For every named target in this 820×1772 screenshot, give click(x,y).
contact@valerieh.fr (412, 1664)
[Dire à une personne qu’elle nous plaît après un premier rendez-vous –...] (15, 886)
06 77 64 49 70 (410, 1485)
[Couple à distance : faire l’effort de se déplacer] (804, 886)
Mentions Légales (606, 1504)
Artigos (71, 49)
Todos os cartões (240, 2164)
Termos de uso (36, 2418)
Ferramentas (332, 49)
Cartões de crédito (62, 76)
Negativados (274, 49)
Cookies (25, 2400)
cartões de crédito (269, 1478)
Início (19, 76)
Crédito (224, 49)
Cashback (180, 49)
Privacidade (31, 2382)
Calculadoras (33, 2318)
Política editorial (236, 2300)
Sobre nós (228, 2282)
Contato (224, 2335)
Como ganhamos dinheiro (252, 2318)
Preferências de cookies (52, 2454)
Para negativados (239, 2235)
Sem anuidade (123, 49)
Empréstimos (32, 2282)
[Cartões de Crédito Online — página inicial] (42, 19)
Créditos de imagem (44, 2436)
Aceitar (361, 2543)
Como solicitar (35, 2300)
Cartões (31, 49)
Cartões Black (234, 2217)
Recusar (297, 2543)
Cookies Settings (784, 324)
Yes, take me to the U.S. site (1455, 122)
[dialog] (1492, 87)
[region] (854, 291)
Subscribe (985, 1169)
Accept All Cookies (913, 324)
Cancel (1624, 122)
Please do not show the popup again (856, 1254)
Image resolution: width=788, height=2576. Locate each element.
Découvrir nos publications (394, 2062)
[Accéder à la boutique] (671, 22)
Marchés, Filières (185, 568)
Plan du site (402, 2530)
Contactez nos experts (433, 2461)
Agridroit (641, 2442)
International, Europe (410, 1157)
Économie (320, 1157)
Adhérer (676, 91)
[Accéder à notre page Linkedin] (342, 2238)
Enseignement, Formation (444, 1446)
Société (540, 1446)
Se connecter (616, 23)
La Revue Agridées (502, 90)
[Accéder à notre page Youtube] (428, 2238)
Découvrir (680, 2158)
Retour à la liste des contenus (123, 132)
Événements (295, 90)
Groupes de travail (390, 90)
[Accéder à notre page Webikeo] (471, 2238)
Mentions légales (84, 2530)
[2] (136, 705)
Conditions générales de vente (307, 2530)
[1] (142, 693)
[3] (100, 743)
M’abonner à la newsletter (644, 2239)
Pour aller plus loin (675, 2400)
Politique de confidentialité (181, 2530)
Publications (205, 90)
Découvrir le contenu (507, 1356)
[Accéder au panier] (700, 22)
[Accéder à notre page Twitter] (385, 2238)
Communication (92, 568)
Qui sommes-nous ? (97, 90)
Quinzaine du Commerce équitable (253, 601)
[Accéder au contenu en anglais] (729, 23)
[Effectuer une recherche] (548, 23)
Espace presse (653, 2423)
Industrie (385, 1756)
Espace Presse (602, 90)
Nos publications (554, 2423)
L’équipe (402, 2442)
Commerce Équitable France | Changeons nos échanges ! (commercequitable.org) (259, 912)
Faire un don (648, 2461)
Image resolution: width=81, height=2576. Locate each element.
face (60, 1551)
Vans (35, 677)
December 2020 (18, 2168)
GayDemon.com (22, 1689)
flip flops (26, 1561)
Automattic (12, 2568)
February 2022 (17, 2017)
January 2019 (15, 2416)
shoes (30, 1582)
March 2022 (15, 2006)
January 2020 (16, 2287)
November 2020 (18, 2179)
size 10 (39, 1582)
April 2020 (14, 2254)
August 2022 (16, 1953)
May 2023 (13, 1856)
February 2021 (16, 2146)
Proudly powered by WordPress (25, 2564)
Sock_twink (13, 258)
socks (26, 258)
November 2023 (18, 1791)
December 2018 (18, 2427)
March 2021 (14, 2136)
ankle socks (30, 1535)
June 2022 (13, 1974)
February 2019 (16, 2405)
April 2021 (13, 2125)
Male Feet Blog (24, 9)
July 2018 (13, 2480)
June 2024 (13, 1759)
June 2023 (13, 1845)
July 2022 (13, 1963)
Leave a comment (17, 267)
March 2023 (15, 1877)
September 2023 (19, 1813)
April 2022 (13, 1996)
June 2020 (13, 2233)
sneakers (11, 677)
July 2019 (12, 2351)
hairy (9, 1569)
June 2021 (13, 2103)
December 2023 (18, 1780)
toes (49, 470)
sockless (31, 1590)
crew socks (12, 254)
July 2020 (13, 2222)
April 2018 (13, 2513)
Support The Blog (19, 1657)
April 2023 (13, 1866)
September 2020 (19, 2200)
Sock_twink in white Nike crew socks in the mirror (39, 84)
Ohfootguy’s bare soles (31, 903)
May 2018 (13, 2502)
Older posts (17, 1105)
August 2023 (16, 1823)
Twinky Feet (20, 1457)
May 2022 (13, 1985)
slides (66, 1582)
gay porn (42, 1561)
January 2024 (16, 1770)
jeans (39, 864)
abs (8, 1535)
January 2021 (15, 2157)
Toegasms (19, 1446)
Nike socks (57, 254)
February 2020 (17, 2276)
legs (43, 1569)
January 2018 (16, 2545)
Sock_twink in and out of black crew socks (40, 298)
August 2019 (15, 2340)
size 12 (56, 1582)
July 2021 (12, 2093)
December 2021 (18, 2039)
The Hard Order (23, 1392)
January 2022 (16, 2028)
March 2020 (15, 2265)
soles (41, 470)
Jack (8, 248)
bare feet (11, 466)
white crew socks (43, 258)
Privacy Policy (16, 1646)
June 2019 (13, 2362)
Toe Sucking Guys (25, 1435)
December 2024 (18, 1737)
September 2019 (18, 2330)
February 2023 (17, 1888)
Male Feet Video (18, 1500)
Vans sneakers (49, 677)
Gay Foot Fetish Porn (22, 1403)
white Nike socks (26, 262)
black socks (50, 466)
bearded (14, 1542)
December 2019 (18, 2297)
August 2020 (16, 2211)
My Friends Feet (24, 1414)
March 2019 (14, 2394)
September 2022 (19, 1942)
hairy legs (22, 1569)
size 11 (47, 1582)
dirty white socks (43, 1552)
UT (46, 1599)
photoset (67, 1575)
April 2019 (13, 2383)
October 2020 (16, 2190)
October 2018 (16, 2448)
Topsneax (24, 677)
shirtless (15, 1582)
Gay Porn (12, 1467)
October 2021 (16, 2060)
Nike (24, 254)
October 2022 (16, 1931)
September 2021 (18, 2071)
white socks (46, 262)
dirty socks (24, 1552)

#### [GOAL OF THE EXERCISE]
Output the whole of the material above, exactly.

#### [SOLVED PROBLEM]
For every named target in this 820×1772 screenshot, give click(x,y).
contact@valerieh.fr (412, 1664)
[Dire à une personne qu’elle nous plaît après un premier rendez-vous –...] (15, 886)
06 77 64 49 70 (410, 1485)
[Couple à distance : faire l’effort de se déplacer] (804, 886)
Mentions Légales (606, 1504)
Artigos (71, 49)
Todos os cartões (240, 2164)
Termos de uso (36, 2418)
Ferramentas (332, 49)
Cartões de crédito (62, 76)
Negativados (274, 49)
Cookies (25, 2400)
cartões de crédito (269, 1478)
Início (19, 76)
Crédito (224, 49)
Cashback (180, 49)
Privacidade (31, 2382)
Calculadoras (33, 2318)
Política editorial (236, 2300)
Sobre nós (228, 2282)
Contato (224, 2335)
Como ganhamos dinheiro (252, 2318)
Preferências de cookies (52, 2454)
Para negativados (239, 2235)
Sem anuidade (123, 49)
Empréstimos (32, 2282)
[Cartões de Crédito Online — página inicial] (42, 19)
Créditos de imagem (44, 2436)
Aceitar (361, 2543)
Como solicitar (35, 2300)
Cartões (31, 49)
Cartões Black (234, 2217)
Recusar (297, 2543)
Cookies Settings (784, 324)
Yes, take me to the U.S. site (1455, 122)
[dialog] (1492, 87)
[region] (854, 291)
Subscribe (985, 1169)
Accept All Cookies (913, 324)
Cancel (1624, 122)
Please do not show the popup again (856, 1254)
Image resolution: width=788, height=2576. Locate each element.
Découvrir nos publications (394, 2062)
[Accéder à la boutique] (671, 22)
Marchés, Filières (185, 568)
Plan du site (402, 2530)
Contactez nos experts (433, 2461)
Agridroit (641, 2442)
International, Europe (410, 1157)
Économie (320, 1157)
Adhérer (676, 91)
[Accéder à notre page Linkedin] (342, 2238)
Enseignement, Formation (444, 1446)
Société (540, 1446)
Se connecter (616, 23)
La Revue Agridées (502, 90)
[Accéder à notre page Youtube] (428, 2238)
Découvrir (680, 2158)
Retour à la liste des contenus (123, 132)
Événements (295, 90)
Groupes de travail (390, 90)
[Accéder à notre page Webikeo] (471, 2238)
Mentions légales (84, 2530)
[2] (136, 705)
Conditions générales de vente (307, 2530)
[1] (142, 693)
[3] (100, 743)
M’abonner à la newsletter (644, 2239)
Pour aller plus loin (675, 2400)
Politique de confidentialité (181, 2530)
Publications (205, 90)
Découvrir le contenu (507, 1356)
[Accéder au panier] (700, 22)
[Accéder à notre page Twitter] (385, 2238)
Communication (92, 568)
Qui sommes-nous ? (97, 90)
Quinzaine du Commerce équitable (253, 601)
[Accéder au contenu en anglais] (729, 23)
[Effectuer une recherche] (548, 23)
Espace presse (653, 2423)
Industrie (385, 1756)
Espace Presse (602, 90)
Nos publications (554, 2423)
L’équipe (402, 2442)
Commerce Équitable France | Changeons nos échanges ! (commercequitable.org) (259, 912)
Faire un don (648, 2461)
Image resolution: width=81, height=2576. Locate each element.
face (60, 1551)
Vans (35, 677)
December 2020 (18, 2168)
GayDemon.com (22, 1689)
flip flops (26, 1561)
Automattic (12, 2568)
February 2022 (17, 2017)
January 2019 (15, 2416)
shoes (30, 1582)
March 2022 (15, 2006)
January 2020 (16, 2287)
November 2020 (18, 2179)
size 10 (39, 1582)
April 2020 (14, 2254)
August 2022 (16, 1953)
May 2023 (13, 1856)
February 2021 (16, 2146)
Proudly powered by WordPress (25, 2564)
Sock_twink (13, 258)
socks (26, 258)
November 2023 (18, 1791)
December 2018 (18, 2427)
March 2021 (14, 2136)
ankle socks (30, 1535)
June 2022 (13, 1974)
February 2019 (16, 2405)
April 2021 (13, 2125)
Male Feet Blog (24, 9)
July 2018 (13, 2480)
June 2024 (13, 1759)
June 2023 (13, 1845)
July 2022 (13, 1963)
Leave a comment (17, 267)
March 2023 (15, 1877)
September 2023 (19, 1813)
April 2022 (13, 1996)
June 2020 (13, 2233)
sneakers (11, 677)
July 2019 (12, 2351)
hairy (9, 1569)
June 2021 (13, 2103)
December 2023 (18, 1780)
toes (49, 470)
sockless (31, 1590)
crew socks (12, 254)
July 2020 (13, 2222)
April 2018 (13, 2513)
Support The Blog (19, 1657)
April 2023 (13, 1866)
September 2020 (19, 2200)
Sock_twink in white Nike crew socks in the mirror (39, 84)
Ohfootguy’s bare soles (31, 903)
May 2018 (13, 2502)
Older posts (17, 1105)
August 2023 (16, 1823)
Twinky Feet (20, 1457)
May 2022 (13, 1985)
slides (66, 1582)
gay porn (42, 1561)
January 2024 (16, 1770)
jeans (39, 864)
abs (8, 1535)
January 2021 (15, 2157)
Toegasms (19, 1446)
Nike socks (57, 254)
February 2020 (17, 2276)
legs (43, 1569)
January 2018 (16, 2545)
Sock_twink in and out of black crew socks (40, 298)
August 2019 (15, 2340)
size 12 (56, 1582)
July 2021 (12, 2093)
December 2021 (18, 2039)
The Hard Order (23, 1392)
January 2022 (16, 2028)
March 2020 (15, 2265)
soles (41, 470)
Jack (8, 248)
bare feet (11, 466)
white crew socks (43, 258)
Privacy Policy (16, 1646)
June 2019 (13, 2362)
Toe Sucking Guys (25, 1435)
December 2024 (18, 1737)
September 2019 (18, 2330)
February 2023 (17, 1888)
Male Feet Video (18, 1500)
Vans sneakers (49, 677)
Gay Foot Fetish Porn (22, 1403)
white Nike socks (26, 262)
black socks (50, 466)
bearded (14, 1542)
December 2019 (18, 2297)
August 2020 (16, 2211)
My Friends Feet (24, 1414)
March 2019 (14, 2394)
September 2022 (19, 1942)
hairy legs (22, 1569)
size 11 (47, 1582)
dirty white socks (43, 1552)
UT (46, 1599)
photoset (67, 1575)
April 2019 (13, 2383)
October 2020 (16, 2190)
October 2018 (16, 2448)
Topsneax (24, 677)
shirtless (15, 1582)
Gay Porn (12, 1467)
October 2021 (16, 2060)
Nike (24, 254)
October 2022 (16, 1931)
September 2021 (18, 2071)
white socks (46, 262)
dirty socks (24, 1552)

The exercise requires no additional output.